Tigris River and bridge in Mosul. US Army Photo/Michael Bracken. Public Domain.The Syrian city of Raqqa is regarded as the operational headquarters of ISIS. But Mosul, the second city of Iraq, is far more populous. And ISIS's rapid expansion from 2013 culminated there, when Abu Bakr al-Baghdadi declared the existence of an Islamic caliphate in Mosul's chief mosque on 4 July 2014.
ISIS propaganda greeted this event as the distinguishing feature of its whole movement. The announcement, the violence of the movement's expansion across northern Iraq that preceded it, and the strong western response, together led to the western air-war that started the following month (see "ISIS against, and in, the west", 22 September 2016).

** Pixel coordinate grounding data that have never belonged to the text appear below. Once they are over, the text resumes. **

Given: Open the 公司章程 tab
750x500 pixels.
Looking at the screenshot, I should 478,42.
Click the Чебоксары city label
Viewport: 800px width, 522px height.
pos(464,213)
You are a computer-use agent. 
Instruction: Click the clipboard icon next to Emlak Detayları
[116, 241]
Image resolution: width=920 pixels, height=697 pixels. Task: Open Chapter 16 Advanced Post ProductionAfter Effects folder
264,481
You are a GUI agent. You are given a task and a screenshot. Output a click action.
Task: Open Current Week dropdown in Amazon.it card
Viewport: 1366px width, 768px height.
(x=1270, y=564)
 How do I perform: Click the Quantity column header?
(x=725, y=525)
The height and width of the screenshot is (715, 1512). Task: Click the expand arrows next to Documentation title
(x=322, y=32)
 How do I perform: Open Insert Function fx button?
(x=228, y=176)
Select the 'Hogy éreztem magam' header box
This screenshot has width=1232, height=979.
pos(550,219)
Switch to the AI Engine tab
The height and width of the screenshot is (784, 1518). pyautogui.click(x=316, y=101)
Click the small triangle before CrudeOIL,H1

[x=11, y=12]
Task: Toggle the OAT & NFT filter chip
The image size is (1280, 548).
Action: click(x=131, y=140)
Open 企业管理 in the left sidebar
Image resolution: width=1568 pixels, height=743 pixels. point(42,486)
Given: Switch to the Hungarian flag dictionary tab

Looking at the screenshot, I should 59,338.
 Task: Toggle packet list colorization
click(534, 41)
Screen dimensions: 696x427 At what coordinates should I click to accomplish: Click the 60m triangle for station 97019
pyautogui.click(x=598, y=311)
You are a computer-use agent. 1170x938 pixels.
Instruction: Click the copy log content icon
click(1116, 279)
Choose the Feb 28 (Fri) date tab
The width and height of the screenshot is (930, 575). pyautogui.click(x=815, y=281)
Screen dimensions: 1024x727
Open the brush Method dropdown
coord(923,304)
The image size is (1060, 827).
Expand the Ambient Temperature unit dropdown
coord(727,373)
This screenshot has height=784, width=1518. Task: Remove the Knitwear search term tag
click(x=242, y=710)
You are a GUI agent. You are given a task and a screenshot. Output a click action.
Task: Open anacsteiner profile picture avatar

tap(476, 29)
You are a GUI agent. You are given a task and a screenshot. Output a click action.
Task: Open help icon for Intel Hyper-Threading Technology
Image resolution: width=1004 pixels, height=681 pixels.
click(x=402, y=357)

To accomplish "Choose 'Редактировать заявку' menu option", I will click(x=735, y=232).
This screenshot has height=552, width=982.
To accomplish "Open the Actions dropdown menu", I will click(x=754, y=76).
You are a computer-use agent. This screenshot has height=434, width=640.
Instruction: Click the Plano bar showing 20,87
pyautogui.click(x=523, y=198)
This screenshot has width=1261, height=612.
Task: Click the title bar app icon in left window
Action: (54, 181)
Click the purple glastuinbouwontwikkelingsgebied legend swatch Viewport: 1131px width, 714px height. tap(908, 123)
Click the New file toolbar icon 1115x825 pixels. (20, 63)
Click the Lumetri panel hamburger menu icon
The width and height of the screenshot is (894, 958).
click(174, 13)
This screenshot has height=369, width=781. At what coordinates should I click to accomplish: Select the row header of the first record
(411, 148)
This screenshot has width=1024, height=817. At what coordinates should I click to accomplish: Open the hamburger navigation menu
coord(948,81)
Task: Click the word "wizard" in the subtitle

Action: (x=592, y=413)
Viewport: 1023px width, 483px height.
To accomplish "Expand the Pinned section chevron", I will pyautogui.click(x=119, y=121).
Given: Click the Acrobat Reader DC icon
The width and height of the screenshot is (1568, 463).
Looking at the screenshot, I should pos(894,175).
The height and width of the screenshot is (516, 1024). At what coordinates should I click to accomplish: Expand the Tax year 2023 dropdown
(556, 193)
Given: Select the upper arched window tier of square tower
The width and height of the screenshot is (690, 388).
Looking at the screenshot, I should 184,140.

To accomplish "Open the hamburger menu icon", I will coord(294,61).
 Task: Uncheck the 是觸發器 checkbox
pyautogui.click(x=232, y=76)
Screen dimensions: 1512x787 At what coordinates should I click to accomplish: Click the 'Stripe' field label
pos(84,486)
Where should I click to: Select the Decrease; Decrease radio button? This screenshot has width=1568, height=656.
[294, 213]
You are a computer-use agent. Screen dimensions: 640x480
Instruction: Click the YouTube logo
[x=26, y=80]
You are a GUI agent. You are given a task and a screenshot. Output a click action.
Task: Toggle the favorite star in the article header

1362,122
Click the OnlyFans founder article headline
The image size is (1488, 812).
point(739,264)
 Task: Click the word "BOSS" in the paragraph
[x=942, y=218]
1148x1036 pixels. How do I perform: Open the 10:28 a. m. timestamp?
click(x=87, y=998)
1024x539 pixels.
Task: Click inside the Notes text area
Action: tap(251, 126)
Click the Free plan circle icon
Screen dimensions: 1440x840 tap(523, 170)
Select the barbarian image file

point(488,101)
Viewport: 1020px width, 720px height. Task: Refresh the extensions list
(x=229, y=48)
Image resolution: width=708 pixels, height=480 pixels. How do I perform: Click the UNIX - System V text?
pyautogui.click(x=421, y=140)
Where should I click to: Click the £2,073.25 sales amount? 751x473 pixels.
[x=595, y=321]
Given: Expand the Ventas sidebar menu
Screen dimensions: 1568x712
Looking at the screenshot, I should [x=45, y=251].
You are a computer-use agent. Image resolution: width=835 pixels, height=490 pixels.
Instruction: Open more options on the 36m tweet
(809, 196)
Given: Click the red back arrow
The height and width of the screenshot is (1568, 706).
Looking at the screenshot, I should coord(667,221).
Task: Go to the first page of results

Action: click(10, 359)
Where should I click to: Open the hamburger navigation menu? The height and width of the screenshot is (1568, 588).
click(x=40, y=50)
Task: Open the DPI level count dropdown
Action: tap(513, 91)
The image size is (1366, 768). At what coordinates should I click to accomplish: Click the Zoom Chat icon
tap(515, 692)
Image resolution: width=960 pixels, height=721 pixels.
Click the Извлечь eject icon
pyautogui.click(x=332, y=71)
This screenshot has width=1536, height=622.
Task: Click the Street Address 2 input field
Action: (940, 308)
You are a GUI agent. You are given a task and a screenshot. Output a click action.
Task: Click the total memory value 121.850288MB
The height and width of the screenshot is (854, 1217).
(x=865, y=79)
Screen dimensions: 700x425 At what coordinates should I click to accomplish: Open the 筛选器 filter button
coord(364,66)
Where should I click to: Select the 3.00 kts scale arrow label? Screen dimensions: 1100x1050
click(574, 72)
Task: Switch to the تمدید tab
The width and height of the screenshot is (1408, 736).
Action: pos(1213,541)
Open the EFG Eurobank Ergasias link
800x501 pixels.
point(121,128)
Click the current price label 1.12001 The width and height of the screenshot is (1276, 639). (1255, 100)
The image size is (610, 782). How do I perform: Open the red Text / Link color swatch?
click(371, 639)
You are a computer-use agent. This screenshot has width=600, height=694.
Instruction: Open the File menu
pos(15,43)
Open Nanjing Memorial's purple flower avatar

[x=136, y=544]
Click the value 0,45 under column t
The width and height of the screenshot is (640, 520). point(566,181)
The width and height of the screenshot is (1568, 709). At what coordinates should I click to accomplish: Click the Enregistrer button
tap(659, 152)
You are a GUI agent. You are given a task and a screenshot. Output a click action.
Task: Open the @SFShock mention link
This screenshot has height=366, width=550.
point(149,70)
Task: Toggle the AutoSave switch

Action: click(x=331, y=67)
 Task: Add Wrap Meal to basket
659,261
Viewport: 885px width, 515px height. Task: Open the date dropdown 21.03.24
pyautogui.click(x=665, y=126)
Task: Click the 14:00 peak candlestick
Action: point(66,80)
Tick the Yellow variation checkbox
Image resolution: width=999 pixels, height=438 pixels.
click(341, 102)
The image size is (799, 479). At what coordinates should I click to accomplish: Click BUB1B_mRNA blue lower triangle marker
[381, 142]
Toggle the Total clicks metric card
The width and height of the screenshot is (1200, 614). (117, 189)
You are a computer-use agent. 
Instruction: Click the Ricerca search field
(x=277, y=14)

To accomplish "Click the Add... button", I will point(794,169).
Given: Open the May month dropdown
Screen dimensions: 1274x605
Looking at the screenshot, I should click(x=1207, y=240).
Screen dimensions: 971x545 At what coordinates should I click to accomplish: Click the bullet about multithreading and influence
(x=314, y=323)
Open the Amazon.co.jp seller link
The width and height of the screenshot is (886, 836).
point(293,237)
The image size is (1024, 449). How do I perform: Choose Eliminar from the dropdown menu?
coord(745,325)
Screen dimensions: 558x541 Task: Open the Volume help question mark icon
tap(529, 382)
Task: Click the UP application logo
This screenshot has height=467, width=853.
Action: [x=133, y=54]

More than two years later, the sheer intensity of that war is rarely discussed in western media. Airwars reports that there have been over 15,000 airstrikes, about two-thirds in Iraq and the rest in Syria, with 54,600 bombs and missiles dropped. Airwars puts the minimum estimate of civilian loss of life at 1,612, while the Pentagon estimated in in March 2016 that 30,000 ISIS supporters, paramilitaries and others had been killed.
The air-campaign's initial aim was to limit further ISIS advances, especially to counter any risk to Baghdad itself. Over the past year this has extended to supporting Haider al-Abadi's government in its effort to regain control of territory overrun by ISIS. The Iraqi forces' operations have been unexpectedly protracted: in Tikrit, Ramadi, Fallujah and other urban areas, they have often taken months rather than days or, at most, weeks to complete.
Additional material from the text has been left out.